Without changing anything, output the records below.

◆ Task inputs ◆
——
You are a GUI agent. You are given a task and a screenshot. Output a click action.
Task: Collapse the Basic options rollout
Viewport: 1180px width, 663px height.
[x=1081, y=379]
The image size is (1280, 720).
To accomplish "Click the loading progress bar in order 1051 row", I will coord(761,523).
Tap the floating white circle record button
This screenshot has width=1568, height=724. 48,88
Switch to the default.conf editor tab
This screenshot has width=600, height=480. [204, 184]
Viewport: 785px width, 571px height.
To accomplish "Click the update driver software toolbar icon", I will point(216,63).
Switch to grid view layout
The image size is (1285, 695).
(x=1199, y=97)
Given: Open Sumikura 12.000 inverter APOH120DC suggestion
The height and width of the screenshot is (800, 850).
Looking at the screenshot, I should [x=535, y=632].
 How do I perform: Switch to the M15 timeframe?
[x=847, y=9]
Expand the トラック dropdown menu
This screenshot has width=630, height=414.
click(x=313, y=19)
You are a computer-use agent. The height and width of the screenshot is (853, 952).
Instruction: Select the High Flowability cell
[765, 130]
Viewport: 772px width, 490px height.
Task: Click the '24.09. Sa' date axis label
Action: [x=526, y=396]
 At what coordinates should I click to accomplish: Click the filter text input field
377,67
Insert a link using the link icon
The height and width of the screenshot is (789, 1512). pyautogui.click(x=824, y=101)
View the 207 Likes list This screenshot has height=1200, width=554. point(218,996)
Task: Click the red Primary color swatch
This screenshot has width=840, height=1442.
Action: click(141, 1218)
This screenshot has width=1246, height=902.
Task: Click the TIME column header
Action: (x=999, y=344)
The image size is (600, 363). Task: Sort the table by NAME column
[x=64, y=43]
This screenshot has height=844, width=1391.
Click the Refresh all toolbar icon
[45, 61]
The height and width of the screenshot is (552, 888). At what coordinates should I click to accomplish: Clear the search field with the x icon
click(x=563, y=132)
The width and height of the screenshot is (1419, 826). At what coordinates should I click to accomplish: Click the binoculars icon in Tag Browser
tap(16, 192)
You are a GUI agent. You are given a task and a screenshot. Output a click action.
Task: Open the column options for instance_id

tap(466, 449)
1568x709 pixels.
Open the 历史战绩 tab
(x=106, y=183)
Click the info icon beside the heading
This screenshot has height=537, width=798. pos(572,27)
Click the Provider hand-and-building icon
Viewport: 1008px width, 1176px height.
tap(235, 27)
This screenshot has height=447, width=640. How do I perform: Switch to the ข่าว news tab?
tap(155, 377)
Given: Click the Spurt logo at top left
——
◆ Result of the exercise ◆
You are a GUI agent. You are given a task and a screenshot. Output a click action.
Task: Collapse the Basic options rollout
Viewport: 1180px width, 663px height.
[x=1081, y=379]
The image size is (1280, 720).
To accomplish "Click the loading progress bar in order 1051 row", I will coord(761,523).
Tap the floating white circle record button
This screenshot has width=1568, height=724. 48,88
Switch to the default.conf editor tab
This screenshot has width=600, height=480. [204, 184]
Viewport: 785px width, 571px height.
To accomplish "Click the update driver software toolbar icon", I will point(216,63).
Switch to grid view layout
The image size is (1285, 695).
(x=1199, y=97)
Given: Open Sumikura 12.000 inverter APOH120DC suggestion
The height and width of the screenshot is (800, 850).
Looking at the screenshot, I should [x=535, y=632].
 How do I perform: Switch to the M15 timeframe?
[x=847, y=9]
Expand the トラック dropdown menu
This screenshot has width=630, height=414.
click(x=313, y=19)
You are a computer-use agent. The height and width of the screenshot is (853, 952).
Instruction: Select the High Flowability cell
[765, 130]
Viewport: 772px width, 490px height.
Task: Click the '24.09. Sa' date axis label
Action: [x=526, y=396]
 At what coordinates should I click to accomplish: Click the filter text input field
377,67
Insert a link using the link icon
The height and width of the screenshot is (789, 1512). pyautogui.click(x=824, y=101)
View the 207 Likes list This screenshot has height=1200, width=554. point(218,996)
Task: Click the red Primary color swatch
This screenshot has width=840, height=1442.
Action: click(141, 1218)
This screenshot has width=1246, height=902.
Task: Click the TIME column header
Action: (x=999, y=344)
The image size is (600, 363). Task: Sort the table by NAME column
[x=64, y=43]
This screenshot has height=844, width=1391.
Click the Refresh all toolbar icon
[45, 61]
The height and width of the screenshot is (552, 888). At what coordinates should I click to accomplish: Clear the search field with the x icon
click(x=563, y=132)
The width and height of the screenshot is (1419, 826). At what coordinates should I click to accomplish: Click the binoculars icon in Tag Browser
tap(16, 192)
You are a GUI agent. You are given a task and a screenshot. Output a click action.
Task: Open the column options for instance_id

tap(466, 449)
1568x709 pixels.
Open the 历史战绩 tab
(x=106, y=183)
Click the info icon beside the heading
This screenshot has height=537, width=798. pos(572,27)
Click the Provider hand-and-building icon
Viewport: 1008px width, 1176px height.
tap(235, 27)
This screenshot has height=447, width=640. How do I perform: Switch to the ข่าว news tab?
tap(155, 377)
Given: Click the Spurt logo at top left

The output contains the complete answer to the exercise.